-- WRITTEN REQUEST --
In the entries below, take only the lines from the one containing "Juni 2017 (230, 609)" through the one containing "Contact (195, 54)", both included, and render them as a numbered list with blank lines left out.

-- Entries for locating text and items --
******
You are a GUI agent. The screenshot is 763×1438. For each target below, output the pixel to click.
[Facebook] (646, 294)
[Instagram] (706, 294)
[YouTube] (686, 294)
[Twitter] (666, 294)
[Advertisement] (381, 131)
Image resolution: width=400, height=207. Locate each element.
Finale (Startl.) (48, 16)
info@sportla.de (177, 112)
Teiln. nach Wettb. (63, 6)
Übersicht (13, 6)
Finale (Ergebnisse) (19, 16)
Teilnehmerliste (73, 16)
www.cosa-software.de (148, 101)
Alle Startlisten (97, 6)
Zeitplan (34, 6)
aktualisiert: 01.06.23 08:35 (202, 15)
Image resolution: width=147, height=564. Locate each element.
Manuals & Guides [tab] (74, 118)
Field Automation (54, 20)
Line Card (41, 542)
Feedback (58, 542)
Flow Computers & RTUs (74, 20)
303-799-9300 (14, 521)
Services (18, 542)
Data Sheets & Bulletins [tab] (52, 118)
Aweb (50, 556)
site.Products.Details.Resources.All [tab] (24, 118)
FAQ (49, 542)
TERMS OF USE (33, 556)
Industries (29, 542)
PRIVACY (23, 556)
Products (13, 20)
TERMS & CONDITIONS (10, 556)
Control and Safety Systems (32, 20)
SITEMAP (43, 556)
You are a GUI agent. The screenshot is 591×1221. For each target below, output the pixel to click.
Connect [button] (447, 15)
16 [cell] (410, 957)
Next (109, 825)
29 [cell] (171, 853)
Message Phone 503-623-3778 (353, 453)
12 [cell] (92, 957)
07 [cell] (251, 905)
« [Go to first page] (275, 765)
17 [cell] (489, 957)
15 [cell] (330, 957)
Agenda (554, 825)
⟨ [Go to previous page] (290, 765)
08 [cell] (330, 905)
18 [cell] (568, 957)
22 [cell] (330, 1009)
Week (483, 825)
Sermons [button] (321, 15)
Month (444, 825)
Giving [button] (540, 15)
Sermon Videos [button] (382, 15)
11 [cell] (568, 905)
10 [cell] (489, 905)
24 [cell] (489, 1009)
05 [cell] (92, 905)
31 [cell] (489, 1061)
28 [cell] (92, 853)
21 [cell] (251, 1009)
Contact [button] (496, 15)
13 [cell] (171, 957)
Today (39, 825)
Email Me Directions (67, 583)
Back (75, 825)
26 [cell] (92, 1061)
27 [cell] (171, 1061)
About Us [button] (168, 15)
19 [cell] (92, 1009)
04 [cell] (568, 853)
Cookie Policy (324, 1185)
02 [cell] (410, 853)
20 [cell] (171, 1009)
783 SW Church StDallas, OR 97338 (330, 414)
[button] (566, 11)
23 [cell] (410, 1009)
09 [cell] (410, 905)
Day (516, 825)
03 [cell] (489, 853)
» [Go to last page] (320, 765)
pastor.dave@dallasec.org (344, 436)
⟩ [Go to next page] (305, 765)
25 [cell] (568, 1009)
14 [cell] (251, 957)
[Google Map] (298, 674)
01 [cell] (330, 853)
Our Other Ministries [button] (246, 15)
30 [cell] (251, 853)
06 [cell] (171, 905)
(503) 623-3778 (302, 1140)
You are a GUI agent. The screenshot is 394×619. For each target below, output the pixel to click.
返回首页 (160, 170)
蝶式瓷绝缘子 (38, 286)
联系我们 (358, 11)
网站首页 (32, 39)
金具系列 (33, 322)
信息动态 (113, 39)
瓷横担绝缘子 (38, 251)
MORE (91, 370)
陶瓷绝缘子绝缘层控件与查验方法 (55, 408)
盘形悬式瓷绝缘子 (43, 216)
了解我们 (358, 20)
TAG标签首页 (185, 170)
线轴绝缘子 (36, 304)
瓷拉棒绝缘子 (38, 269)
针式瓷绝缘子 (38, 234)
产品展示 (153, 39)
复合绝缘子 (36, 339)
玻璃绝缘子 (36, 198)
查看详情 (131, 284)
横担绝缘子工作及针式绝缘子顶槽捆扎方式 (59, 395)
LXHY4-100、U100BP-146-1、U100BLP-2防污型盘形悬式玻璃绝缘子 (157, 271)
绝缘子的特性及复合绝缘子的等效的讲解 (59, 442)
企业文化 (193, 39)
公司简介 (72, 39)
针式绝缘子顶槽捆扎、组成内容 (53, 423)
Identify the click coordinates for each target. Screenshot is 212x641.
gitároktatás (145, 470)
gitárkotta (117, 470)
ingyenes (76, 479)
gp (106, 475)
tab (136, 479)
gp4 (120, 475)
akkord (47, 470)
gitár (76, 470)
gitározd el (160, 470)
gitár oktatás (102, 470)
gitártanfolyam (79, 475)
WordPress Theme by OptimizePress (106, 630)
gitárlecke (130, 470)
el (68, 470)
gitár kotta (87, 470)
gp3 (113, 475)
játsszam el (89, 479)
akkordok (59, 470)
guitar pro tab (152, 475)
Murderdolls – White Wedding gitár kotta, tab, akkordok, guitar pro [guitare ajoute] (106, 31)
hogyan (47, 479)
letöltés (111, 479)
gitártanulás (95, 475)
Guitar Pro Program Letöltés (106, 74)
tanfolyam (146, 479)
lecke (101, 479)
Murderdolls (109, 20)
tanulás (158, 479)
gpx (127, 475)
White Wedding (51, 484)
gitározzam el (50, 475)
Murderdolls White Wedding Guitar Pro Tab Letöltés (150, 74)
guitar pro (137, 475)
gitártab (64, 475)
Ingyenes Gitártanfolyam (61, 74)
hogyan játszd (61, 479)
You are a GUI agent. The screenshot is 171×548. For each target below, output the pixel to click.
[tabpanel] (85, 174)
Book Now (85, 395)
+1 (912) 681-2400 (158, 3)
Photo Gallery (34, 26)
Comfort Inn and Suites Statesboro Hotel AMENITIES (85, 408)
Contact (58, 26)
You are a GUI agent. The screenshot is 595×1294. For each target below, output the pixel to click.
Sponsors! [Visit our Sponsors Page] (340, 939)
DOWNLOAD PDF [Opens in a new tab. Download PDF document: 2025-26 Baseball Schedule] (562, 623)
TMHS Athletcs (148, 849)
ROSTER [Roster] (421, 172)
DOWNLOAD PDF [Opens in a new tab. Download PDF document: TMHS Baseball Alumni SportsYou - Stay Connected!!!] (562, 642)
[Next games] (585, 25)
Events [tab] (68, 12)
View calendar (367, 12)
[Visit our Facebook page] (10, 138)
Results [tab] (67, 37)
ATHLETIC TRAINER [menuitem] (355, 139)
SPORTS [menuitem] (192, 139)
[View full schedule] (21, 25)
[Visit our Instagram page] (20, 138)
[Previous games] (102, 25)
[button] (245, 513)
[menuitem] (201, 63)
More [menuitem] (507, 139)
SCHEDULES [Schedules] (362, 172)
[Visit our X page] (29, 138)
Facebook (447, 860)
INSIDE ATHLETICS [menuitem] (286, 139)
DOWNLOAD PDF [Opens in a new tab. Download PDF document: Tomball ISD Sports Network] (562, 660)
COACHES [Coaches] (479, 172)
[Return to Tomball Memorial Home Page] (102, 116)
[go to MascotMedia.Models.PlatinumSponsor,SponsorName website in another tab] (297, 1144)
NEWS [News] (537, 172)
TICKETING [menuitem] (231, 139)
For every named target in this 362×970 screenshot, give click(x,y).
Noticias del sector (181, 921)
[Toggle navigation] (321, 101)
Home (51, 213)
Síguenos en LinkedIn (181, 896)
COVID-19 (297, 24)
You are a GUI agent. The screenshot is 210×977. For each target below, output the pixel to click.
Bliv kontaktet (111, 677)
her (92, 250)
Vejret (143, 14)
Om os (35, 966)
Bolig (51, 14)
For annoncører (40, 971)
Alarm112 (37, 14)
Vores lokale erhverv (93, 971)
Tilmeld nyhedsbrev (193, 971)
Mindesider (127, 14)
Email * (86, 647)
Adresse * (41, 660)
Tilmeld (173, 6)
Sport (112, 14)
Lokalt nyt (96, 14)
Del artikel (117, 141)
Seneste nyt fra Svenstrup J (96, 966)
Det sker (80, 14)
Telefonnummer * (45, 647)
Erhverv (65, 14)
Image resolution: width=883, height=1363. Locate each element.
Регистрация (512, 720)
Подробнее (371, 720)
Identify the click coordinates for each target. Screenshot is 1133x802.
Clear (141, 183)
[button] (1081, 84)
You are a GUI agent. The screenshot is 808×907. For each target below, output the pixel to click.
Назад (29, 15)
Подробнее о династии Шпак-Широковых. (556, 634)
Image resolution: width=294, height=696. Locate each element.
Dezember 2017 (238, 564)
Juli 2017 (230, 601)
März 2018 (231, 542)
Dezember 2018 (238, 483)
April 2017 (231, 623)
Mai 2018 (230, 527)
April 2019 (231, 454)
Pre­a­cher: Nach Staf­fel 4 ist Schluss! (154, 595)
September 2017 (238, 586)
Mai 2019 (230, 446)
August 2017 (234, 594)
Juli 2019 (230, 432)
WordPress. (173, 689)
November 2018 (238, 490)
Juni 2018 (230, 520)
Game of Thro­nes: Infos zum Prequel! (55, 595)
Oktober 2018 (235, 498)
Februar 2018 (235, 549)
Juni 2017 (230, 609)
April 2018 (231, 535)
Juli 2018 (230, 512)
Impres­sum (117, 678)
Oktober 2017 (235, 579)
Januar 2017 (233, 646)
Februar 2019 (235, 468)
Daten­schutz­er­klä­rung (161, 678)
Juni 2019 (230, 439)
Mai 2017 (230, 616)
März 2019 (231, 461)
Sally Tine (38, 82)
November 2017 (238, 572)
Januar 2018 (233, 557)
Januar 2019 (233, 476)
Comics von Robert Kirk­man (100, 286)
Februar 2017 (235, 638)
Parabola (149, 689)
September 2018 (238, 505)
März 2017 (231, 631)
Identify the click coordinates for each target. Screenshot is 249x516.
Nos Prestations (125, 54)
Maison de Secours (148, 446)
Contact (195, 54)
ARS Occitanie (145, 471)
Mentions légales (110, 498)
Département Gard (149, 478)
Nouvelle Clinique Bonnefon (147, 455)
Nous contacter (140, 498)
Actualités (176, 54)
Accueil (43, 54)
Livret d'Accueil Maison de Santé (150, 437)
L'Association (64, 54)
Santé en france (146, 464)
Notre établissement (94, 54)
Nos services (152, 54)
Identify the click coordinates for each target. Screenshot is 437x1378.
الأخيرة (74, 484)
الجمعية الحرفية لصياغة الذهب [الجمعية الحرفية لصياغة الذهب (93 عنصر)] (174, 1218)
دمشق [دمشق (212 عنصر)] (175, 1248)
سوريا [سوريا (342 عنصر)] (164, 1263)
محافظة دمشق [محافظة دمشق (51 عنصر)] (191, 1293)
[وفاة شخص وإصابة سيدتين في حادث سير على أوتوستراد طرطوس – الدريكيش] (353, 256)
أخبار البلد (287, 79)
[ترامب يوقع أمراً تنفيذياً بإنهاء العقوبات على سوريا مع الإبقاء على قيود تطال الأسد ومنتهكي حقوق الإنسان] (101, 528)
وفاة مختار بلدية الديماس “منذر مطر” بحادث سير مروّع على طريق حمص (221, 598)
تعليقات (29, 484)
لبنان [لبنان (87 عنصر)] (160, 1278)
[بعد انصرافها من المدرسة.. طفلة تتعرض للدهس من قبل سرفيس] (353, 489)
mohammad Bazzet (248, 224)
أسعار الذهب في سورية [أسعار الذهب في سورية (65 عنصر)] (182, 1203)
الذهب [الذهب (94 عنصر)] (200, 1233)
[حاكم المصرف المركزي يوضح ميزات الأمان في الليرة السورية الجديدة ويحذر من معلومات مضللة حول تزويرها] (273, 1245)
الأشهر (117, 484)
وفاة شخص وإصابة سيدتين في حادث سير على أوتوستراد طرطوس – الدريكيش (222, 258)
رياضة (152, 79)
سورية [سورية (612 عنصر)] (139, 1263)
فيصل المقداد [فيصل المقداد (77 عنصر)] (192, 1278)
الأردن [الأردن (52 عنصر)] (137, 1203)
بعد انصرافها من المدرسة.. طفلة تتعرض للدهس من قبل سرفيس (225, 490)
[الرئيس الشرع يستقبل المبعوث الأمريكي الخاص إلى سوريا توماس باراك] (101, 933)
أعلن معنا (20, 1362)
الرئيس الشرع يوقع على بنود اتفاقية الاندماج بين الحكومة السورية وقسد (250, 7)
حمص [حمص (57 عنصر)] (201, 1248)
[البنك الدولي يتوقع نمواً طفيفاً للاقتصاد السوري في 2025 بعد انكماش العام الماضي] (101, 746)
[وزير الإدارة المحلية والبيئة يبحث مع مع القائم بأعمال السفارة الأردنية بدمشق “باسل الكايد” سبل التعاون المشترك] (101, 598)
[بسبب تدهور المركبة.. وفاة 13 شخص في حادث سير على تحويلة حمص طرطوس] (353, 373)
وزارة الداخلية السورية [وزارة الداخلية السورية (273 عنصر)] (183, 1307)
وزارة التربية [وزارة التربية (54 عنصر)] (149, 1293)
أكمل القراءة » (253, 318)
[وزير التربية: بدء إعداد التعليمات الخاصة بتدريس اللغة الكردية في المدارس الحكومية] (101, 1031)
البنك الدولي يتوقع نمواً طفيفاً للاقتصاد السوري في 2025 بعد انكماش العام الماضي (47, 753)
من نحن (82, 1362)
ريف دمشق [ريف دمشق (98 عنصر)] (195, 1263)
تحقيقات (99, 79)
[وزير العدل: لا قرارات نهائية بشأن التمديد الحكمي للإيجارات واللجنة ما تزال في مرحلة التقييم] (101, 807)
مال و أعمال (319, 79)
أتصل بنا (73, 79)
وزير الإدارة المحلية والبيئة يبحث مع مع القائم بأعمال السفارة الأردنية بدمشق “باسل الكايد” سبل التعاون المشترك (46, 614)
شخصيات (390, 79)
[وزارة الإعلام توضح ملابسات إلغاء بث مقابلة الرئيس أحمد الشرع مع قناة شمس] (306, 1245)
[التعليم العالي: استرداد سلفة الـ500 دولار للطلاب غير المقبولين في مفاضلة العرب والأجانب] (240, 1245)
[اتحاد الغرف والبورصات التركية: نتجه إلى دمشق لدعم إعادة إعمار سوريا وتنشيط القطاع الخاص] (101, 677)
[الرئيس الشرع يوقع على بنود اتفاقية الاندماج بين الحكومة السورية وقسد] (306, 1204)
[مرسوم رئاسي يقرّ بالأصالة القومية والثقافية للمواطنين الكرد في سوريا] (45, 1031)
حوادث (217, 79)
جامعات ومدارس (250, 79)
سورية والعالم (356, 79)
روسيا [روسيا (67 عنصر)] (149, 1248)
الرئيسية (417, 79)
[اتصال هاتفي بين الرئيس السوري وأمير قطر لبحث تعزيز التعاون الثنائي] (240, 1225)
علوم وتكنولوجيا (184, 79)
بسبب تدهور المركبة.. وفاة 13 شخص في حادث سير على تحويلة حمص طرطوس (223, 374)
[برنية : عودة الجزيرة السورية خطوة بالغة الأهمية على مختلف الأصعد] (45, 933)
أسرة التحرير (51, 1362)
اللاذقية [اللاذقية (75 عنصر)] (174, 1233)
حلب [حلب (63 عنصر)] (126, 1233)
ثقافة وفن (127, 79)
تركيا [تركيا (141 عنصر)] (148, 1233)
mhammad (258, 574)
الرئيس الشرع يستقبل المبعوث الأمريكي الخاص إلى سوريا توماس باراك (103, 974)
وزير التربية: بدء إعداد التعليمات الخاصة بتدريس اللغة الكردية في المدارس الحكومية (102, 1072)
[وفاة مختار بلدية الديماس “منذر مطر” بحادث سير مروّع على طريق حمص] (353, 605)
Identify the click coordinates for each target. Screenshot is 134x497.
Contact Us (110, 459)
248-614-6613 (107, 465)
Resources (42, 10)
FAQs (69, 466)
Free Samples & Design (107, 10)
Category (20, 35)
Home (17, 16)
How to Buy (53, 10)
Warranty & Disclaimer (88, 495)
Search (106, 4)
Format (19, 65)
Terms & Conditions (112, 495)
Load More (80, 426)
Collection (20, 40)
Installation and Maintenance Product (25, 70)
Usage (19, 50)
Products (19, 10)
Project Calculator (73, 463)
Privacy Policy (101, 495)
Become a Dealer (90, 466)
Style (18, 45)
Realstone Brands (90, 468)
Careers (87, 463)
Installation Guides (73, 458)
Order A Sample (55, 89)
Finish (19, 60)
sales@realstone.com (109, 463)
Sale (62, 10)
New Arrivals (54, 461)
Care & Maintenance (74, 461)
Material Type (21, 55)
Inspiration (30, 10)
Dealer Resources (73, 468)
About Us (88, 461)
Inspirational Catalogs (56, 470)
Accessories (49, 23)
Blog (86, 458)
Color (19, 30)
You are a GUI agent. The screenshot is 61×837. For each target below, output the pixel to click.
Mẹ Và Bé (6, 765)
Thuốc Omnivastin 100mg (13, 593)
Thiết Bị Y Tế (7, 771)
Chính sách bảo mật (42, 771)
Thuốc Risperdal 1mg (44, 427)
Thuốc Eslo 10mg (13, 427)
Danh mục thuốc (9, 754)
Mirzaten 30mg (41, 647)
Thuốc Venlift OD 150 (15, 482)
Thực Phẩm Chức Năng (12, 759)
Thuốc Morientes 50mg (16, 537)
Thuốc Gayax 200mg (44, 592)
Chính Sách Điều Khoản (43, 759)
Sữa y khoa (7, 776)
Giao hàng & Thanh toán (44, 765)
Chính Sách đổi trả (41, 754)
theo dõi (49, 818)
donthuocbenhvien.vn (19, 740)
******
-- ANSWER FOR THE TASK --
1. Juni 2017 (230, 609)
2. April 2018 (231, 535)
3. Juli 2018 (230, 512)
4. Impres­sum (117, 678)
5. Oktober 2017 (235, 579)
6. Januar 2017 (233, 646)
7. Februar 2019 (235, 468)
8. Daten­schutz­er­klä­rung (161, 678)
9. Juni 2019 (230, 439)
10. Mai 2017 (230, 616)
11. März 2019 (231, 461)
12. Sally Tine (38, 82)
13. November 2017 (238, 572)
14. Januar 2018 (233, 557)
15. Januar 2019 (233, 476)
16. Comics von Robert Kirk­man (100, 286)
17. Februar 2017 (235, 638)
18. Parabola (149, 689)
19. September 2018 (238, 505)
20. März 2017 (231, 631)
21. Identify the click coordinates for each target. Screenshot is 249x516.
22. Nos Prestations (125, 54)
23. Maison de Secours (148, 446)
24. Contact (195, 54)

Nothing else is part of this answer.